The woman nodded her agreement.
 
THE FLAT WAS A TYPICAL LONDON LODGING, A SMALL apartment in the basement of a four-story building. At the basement and ground level, the brick had been faced over with stone, which had been freshly painted white. A wrought-iron fence running along the front was also freshly painted. There was a gate in the fence opening onto a short flight of stairs that angled downward from the sidewalk. They ended at a blue door with a brass knocker, the entrance to the apartment.
At that time, Beever did not know enough about the two inhabitants to appreciate the ironies of the location. Diagonally across from the flat was a narrow street which deadended into Gloucester Place. It was called Salisbury Place. Salisbury, Rhodesia, is where Elizabeth Haysom had been born. A five-minute walk away was Marylebone Station, a terminus for trains to the Chilterns, including the town of High Wycombe. A person making the journey between High Wycombe and London with any frequency undoubtedly would be familiar with that section of the city.
Standing in front of the flat on Gloucester Place, Marylebone Station was to the left. Also to the left, a short walk
away, was the Edgware Road underground station, which also is on the District Line. Someone so inclined could get on a train at the Edgware station, ride two stops to High Street Kensington, where there is a Marks & Spencer, get back on the train and ride to the end of the line at Richmond.
“How long’ve you been here?” Beever asked as the man fumbled with his key.
“About a week,” he said. “We were staying in a B&B, but the place was infested with crabs. We got the hell out of there and gave away our clothes.”
Opening the door, he waved them in. Beever and Wright took one step into the apartment and stopped cold. Spread around the room, covering most of the floor space, were green shopping bags.
Wright whistled. “I guess you do favor Marks & Spencer,” he laughed, starting to count. There were thirty-two bags, each containing almost exactly £50 worth of clothing. Each bag also was labeled with a neatly printed card identifying the merchandise inside the bag, when it was purchased, and from which store. In addition, the labels noted what the two had been wearing when they shopped at that particular store.
“Hey, Terry,” Beever called from across the room, “come have a look at this.” He was standing over the bed. On the coverlet was a hat, a wig, and a document that looked like a diary. Wright looked at the wig, then at the man. Then he strode angrily across the room. “Take that damn thing off,” he said, reaching up and grabbing the man’s mustache. With a flick of his wrist, he ripped it off. The man’s eyes watered, but he said nothing.

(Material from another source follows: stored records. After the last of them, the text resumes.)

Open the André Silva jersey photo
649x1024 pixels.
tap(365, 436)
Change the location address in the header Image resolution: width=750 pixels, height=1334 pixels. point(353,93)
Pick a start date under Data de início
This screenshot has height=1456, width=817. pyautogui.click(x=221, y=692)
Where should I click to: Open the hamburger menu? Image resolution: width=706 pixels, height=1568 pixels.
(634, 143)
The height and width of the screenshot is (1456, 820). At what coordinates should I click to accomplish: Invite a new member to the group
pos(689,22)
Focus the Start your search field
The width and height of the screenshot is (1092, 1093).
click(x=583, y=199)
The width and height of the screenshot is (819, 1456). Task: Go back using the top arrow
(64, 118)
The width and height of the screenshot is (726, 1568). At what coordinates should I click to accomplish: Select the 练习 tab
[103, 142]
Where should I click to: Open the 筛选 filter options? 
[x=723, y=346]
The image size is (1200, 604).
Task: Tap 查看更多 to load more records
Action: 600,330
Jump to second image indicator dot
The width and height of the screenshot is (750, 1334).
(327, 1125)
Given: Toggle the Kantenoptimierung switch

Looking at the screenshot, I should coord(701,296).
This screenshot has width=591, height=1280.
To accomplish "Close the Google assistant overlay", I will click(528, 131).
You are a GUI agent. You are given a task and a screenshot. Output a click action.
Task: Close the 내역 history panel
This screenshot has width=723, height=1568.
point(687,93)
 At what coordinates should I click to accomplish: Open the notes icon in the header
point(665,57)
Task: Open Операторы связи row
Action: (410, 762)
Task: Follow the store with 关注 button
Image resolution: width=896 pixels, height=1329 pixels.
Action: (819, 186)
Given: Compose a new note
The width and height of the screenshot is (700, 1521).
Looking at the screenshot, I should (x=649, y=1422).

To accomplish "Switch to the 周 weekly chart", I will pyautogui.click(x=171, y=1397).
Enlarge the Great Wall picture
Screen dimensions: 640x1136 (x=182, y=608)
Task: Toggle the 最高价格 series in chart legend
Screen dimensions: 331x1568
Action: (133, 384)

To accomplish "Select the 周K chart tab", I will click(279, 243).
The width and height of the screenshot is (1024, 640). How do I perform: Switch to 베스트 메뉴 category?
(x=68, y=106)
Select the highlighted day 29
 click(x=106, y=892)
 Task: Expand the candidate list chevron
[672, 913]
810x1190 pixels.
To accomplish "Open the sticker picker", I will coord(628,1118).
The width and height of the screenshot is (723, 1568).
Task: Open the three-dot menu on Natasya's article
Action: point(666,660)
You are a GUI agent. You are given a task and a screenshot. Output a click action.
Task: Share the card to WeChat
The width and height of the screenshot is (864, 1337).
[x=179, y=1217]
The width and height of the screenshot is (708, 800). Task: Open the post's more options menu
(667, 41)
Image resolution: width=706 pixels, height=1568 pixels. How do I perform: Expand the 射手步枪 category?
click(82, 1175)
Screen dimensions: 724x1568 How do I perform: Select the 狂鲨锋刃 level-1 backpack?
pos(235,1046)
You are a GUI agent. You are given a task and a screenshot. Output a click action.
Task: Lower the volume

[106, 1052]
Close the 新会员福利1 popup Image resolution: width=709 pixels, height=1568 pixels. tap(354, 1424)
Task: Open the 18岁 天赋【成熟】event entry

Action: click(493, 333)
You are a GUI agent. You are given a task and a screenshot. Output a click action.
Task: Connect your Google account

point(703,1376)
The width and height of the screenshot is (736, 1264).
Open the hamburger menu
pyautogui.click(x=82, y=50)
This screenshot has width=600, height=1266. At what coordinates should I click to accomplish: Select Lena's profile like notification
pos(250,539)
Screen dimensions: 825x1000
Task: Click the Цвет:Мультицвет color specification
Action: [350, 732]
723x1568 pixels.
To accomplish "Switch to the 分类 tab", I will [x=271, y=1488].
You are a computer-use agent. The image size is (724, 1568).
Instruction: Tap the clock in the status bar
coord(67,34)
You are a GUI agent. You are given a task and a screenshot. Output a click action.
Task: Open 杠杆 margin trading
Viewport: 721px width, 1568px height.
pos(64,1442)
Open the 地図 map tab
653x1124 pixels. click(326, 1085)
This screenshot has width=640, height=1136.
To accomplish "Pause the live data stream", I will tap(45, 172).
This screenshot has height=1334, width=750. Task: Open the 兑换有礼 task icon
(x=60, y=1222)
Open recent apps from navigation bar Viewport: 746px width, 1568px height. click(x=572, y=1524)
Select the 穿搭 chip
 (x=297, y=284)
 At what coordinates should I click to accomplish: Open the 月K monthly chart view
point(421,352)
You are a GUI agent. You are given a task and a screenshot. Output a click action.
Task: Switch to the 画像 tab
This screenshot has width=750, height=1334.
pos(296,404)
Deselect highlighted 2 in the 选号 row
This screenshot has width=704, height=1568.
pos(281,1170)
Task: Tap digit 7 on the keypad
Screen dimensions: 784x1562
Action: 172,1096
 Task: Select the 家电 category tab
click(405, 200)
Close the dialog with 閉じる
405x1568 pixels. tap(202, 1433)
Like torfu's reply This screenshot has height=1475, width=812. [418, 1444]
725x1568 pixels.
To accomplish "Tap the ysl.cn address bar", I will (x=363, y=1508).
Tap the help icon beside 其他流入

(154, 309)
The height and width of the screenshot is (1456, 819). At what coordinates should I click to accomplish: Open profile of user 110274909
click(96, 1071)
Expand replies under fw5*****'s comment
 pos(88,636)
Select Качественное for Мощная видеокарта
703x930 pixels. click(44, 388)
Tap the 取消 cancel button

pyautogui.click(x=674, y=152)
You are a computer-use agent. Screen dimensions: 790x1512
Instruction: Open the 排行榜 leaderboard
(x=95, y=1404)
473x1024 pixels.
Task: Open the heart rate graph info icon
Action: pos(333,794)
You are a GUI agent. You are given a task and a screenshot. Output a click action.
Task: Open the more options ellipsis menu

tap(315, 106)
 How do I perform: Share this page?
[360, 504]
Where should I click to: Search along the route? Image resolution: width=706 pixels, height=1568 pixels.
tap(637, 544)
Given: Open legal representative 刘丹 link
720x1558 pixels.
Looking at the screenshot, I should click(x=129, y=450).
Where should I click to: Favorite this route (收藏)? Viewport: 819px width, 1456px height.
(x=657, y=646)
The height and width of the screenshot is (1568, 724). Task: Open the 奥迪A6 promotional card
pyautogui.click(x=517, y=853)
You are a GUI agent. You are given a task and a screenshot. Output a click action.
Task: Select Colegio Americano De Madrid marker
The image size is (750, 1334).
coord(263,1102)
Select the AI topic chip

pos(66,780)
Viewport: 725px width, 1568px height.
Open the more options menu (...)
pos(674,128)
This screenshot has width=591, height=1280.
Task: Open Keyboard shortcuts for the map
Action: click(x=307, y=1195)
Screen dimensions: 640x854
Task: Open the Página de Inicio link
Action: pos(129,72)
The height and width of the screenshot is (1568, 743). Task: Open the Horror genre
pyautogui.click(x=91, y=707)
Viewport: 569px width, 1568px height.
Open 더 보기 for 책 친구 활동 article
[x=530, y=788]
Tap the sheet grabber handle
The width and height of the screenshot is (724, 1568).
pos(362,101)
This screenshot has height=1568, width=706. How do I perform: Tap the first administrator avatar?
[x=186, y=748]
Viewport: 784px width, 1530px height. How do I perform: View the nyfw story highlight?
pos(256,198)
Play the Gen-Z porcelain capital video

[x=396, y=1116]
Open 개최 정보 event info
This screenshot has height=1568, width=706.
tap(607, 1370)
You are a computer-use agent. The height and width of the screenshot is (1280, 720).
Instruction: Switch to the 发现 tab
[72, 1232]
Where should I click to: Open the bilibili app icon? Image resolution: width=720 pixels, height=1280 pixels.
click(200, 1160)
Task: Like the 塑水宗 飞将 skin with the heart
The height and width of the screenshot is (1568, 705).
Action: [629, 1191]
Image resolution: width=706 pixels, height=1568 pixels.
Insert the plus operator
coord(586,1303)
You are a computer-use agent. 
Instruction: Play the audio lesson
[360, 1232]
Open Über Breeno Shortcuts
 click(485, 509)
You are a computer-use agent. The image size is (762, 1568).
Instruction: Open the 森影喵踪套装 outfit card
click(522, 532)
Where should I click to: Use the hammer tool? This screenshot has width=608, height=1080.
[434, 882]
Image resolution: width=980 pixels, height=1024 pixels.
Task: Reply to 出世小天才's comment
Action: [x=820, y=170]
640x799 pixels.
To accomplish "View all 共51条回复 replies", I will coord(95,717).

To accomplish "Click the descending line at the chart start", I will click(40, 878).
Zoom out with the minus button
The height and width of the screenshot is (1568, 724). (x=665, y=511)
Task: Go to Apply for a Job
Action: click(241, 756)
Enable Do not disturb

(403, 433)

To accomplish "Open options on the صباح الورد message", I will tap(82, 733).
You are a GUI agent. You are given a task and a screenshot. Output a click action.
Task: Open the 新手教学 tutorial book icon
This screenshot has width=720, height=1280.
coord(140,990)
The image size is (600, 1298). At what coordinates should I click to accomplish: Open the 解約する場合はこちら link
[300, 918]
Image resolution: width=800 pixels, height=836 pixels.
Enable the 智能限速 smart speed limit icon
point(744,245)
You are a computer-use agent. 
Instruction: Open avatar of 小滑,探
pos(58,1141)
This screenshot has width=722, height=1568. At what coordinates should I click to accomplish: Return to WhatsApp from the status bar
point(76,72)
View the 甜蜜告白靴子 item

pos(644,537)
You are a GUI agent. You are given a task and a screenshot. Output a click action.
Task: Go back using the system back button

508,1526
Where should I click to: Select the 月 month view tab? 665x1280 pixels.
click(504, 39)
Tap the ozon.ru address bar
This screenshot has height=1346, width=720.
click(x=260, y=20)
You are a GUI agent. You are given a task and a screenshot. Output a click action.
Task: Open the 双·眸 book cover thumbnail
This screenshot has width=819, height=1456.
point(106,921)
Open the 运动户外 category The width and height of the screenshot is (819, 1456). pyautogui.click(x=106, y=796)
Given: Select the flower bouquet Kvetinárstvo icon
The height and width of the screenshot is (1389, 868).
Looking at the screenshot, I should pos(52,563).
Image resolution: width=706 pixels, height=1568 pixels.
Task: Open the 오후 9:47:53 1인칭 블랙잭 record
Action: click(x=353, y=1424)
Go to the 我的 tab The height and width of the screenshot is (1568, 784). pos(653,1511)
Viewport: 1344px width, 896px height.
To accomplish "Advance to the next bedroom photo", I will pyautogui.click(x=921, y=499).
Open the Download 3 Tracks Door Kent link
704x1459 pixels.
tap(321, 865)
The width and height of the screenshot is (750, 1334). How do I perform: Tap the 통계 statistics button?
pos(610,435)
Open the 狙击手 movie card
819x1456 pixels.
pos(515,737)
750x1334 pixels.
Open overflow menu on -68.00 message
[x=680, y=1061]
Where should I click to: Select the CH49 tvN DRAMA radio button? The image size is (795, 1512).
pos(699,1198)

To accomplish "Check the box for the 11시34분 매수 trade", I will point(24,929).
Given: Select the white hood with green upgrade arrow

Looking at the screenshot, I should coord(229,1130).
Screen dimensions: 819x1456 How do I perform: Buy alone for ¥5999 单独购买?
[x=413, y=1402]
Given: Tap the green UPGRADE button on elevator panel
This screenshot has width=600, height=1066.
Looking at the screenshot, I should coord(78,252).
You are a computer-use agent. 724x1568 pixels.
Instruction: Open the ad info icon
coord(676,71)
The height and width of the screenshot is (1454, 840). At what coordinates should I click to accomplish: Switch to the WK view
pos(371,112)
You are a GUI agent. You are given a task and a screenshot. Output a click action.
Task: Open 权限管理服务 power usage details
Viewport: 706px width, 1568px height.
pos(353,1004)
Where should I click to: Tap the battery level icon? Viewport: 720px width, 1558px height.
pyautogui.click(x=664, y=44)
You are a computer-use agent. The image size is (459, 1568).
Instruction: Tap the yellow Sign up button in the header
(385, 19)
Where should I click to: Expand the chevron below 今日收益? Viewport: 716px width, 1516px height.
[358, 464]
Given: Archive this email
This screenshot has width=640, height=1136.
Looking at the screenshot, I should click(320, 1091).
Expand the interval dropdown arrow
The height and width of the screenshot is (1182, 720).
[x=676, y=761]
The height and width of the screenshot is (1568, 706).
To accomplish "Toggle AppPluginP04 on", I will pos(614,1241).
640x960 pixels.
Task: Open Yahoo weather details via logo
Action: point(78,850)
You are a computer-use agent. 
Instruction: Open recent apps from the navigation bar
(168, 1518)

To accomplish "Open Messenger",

“Here’s some more goodies,” Beever called, peering into a drawer in chest. Inside was a stack of bankbooks, mostly from rural branch banks. Each book had a different name. There was also a pile of identification cards with names matching those on the bankbooks. In the back of the drawer was a thick leather wallet, which Beever lifted out and opened. Inside was a West German passport with the man’s
picture inside the front cover. The name on the document was Jens Soering. Also in the wallet was a stack of British currency. Carefully, Beever counted it out. Now it was his turn to whistle. “Almost E800,” he said. “That’s a lot of money. Where did it come from?”